• _What to produce_: Check each line of the data for "agent", and copy the ones that have it.

--- Source material Enclosed Below ---

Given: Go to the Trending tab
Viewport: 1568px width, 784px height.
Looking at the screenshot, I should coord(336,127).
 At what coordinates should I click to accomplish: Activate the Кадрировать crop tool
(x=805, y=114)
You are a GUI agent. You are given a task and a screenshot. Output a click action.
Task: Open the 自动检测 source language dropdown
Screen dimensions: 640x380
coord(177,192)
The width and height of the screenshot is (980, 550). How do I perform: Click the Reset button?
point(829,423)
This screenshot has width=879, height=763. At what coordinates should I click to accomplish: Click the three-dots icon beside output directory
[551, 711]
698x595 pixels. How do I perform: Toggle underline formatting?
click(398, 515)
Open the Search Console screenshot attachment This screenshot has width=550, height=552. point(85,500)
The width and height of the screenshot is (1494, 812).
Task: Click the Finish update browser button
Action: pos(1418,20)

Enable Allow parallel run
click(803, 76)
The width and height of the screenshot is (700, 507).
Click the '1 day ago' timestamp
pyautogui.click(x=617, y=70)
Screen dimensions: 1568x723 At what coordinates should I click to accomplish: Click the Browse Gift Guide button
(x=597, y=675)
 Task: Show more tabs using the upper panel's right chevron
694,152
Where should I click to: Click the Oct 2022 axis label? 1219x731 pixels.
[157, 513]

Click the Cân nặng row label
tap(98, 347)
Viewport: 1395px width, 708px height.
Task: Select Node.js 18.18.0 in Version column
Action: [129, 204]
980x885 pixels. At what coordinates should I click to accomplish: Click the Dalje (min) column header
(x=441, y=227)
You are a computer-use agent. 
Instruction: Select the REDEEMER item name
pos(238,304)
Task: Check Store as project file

--- End of Enclosed Source material ---

• _Reply_:
You are a GUI agent. You are given a task and a screenshot. Output a click action.
You are a computer-use agent. 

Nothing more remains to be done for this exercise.